La société LA DORMOISE a procédé à l'édification d'un bâtiment à usage de stockage de grains sur un terrain situé à [Localité 6] (Marne).
Dans ce cadre, elle a souhaité que la couverture de ce bâtiment soit revêtue de panneaux solaires.
Elle s'est alors rapprochée de la société HANAU ENERGIES CONCEPT, assurée auprès de la société AXA FRANCE IARD et a souscrit avec elle le 16 juin 2010 un marché d'installation d'une centrale de production d'électricité photovoltaïque.
Les travaux ont été exécutés en 2011 selon un procédé dénommé «'JUST ROOF'» conçu par la société SUNTECH.
Ces travaux ont été intégralement réglés par la société LA DORMOISE.
La mise en service de l'installation est intervenue en juillet 2011.
Un procès-verbal de constat d'huissier dressé le 31 mai 2013 a mis en évidence l'existence de pénétrations d'humidité importantes.
La société LA DORMOISE a sollicité du juge des référés du tribunal de commerce de Châlons-en-Champagne l'organisation d'une mesure d'expertise judiciaire.
Elle a été déboutée de sa demande.
Sur appel, la décision a été infirmée et M. [T] a été désigné en qualité d'expert.
Celui-ci a déposé son rapport le 29 mai 2017.
M. [T] considère que la société HANAU ENERGIES CONCEPT n'a pas respecté les préconisations de pose des panneaux photovoltaïques et est d'avis qu'il faut procéder au remplacement complet de la couverture, qui apporte seule selon l'expert de véritables garanties techniques sur la suppression définitive des désordres dans un délai raisonnable.
Par actes d'huissier délivrés les 18 et 19 septembre 2018, la société LA DORMOISE a assigné la société HANAU ENERGIES CONCEPT et la société AXA FRANCE IARD devant le tribunal de commerce de Châlons-en-Champagne aux fins de les voir condamner au paiement de la somme de 526 008,61 euros au titre des frais de réhabilitation du bâtiment, 9 000 euros au titre de la perte des récoltes stockées par pourriture en raison des infiltrations et 30 000 euros au titre du préjudice moral, outre le paiement de frais irrépétibles.
Les demandes ont été contestées .
Par jugement rendu le 9 décembre 2021, le tribunal a':
- jugé la société LA DORMOISE recevable en son action,
- dit qu'elle demeurait pleinement responsable des malfaçons au titre des dispositions légales relatives à la garantie décennale,
- jugé la société LA DORMOISE irrecevable en ses demandes,
- débouté la société LA DORMOISE de toutes ses demandes,
- jugé que la société HANAU ENERGIES CONCEPT devra poser ou faire poser le kit de réparation pour panneaux photovoltaïques JUST ROOF, process conçu et développé par la société SUNTECH fabricant, après accord de la société LA DORMOISE,
- débouté la société LA DORMOISE de ses demandes indemnitaires,
- condamné la société LA DORMOISE à payer à chacun des défendeurs la somme de 5 000 euros sur le fondement de l'article 700 du code de procédure civile,
- condamné la société LA DORMOISE aux dépens.
Par déclaration reçue le 1er mars 2022, la société LA DORMOISE a formé appel de cette décision.
Une médiation a été proposée aux parties.
L'appelante y a répondu favorablement de même que la société HANAU ENERGIES CONCEPT.

**CONSIGNE DE TRAVAIL 1**
Répondez à ces questions d'après le texte :
(a) En quelle année les travaux d'installation ont-ils été exécutés ?
(b) À quelle date l'expert a-t-il déposé son rapport ?
(c) Quelle somme la société LA DORMOISE réclamait-elle au titre du préjudice moral ?
**CONSIGNE DE TRAVAIL 2**
Reproduisez fidèlement le passage du texte qui commence à « Dans ce cadre, elle » et se termine à « en juillet 2011. ».
Les données ci-dessous forment un ensemble indépendant du texte.

**DONNÉES FOURNIES**
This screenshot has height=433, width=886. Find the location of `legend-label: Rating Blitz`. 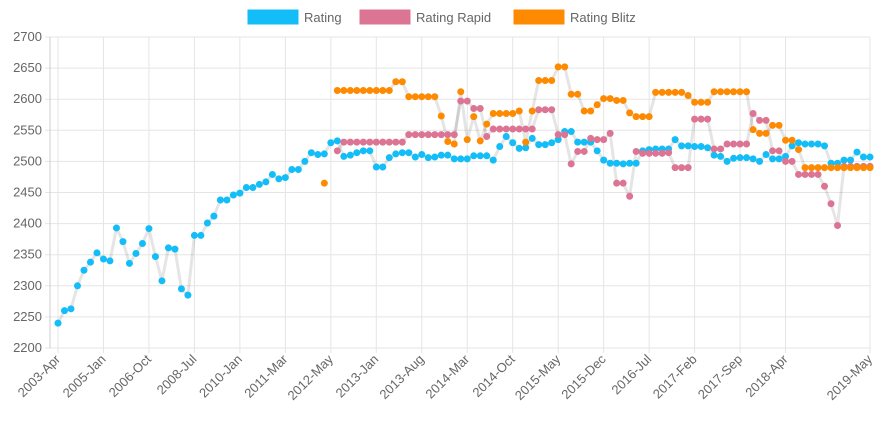

legend-label: Rating Blitz is located at coordinates (603, 18).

**RÉPONSE ATTENDUE 1**
(a) En 2011.
(b) Le 29 mai 2017.
(c) 30 000 euros.

**RÉPONSE ATTENDUE 2**
Dans ce cadre, elle a souhaité que la couverture de ce bâtiment soit revêtue de panneaux solaires.
Elle s'est alors rapprochée de la société HANAU ENERGIES CONCEPT, assurée auprès de la société AXA FRANCE IARD et a souscrit avec elle le 16 juin 2010 un marché d'installation d'une centrale de production d'électricité photovoltaïque.
Les travaux ont été exécutés en 2011 selon un procédé dénommé «'JUST ROOF'» conçu par la société SUNTECH.
Ces travaux ont été intégralement réglés par la société LA DORMOISE.
La mise en service de l'installation est intervenue en juillet 2011.